__What is being asked__
Look through the entries below and extract exactly the lines from the one containing "Where should I click to: Select" through the one containing "Given: Click the IONOS Deploy Now logo", ends included.
☆ ☆ ☆ ☆
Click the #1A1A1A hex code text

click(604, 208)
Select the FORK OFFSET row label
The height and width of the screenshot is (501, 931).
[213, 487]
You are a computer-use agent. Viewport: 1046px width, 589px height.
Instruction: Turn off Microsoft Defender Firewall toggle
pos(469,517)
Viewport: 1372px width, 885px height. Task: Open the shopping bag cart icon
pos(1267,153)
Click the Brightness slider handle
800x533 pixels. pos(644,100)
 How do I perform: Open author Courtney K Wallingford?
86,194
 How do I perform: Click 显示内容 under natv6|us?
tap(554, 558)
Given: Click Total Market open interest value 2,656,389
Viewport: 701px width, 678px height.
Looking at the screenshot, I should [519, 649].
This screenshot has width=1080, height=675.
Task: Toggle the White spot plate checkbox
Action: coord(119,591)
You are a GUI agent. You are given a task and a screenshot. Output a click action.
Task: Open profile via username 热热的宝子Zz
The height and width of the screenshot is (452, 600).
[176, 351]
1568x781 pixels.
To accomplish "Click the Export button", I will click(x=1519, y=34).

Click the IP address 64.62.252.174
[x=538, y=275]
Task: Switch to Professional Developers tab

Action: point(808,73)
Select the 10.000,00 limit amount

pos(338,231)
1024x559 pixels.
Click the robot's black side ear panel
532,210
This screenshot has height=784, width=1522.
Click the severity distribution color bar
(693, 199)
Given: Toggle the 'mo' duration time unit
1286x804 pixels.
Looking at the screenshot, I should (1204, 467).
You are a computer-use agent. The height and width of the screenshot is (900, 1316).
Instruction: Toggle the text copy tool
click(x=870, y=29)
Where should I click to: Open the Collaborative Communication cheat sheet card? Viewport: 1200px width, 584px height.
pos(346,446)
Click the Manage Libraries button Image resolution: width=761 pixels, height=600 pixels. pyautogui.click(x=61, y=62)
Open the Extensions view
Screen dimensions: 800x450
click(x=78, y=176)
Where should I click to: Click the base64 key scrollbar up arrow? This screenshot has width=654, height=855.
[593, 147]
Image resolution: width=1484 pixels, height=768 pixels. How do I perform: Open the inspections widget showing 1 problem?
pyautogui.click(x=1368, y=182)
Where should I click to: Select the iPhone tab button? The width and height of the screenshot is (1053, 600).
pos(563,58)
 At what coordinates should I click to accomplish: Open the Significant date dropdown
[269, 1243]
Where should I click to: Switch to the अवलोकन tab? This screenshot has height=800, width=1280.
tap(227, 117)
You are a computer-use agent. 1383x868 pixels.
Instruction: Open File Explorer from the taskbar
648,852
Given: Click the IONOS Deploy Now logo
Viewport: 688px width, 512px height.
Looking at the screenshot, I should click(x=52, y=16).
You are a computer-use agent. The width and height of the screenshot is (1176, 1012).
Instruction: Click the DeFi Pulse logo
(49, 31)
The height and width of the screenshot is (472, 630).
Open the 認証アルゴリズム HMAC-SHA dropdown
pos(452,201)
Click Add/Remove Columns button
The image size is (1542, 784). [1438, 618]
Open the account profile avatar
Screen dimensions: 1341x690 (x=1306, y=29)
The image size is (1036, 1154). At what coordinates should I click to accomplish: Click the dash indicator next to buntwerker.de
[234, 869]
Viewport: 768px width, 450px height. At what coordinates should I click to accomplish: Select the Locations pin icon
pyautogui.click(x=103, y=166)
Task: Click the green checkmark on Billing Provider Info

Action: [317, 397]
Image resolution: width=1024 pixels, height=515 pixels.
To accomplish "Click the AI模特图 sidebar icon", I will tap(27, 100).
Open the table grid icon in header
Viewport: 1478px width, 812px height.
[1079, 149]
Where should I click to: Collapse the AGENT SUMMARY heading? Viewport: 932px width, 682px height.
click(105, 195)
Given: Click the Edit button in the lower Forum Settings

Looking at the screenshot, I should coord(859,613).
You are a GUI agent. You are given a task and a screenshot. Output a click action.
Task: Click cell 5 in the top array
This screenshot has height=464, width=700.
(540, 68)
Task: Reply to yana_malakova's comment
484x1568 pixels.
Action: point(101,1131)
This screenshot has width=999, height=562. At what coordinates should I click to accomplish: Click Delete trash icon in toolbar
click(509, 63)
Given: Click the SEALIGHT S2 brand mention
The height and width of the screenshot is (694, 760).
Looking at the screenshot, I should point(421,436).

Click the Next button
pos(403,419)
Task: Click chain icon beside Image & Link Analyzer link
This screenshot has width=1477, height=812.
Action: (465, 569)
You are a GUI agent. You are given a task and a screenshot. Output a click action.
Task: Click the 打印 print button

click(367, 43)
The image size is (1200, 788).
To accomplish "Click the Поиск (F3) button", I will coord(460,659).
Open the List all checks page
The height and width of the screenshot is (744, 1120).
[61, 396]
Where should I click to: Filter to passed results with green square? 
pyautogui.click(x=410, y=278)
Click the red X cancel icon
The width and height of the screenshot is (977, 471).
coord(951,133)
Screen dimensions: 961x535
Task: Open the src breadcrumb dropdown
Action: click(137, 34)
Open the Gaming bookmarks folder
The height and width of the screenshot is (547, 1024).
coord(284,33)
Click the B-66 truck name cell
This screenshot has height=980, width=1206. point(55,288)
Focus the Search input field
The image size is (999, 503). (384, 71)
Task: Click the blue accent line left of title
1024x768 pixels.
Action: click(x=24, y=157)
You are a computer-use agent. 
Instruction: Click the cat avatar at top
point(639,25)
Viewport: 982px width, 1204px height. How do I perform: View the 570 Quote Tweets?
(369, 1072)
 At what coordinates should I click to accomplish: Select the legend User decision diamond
☆ ☆ ☆ ☆
__Completed exercise__
Where should I click to: Select the iPhone tab button? The width and height of the screenshot is (1053, 600).
pos(563,58)
 At what coordinates should I click to accomplish: Open the Significant date dropdown
[269, 1243]
Where should I click to: Switch to the अवलोकन tab? This screenshot has height=800, width=1280.
tap(227, 117)
You are a computer-use agent. 1383x868 pixels.
Instruction: Open File Explorer from the taskbar
648,852
Given: Click the IONOS Deploy Now logo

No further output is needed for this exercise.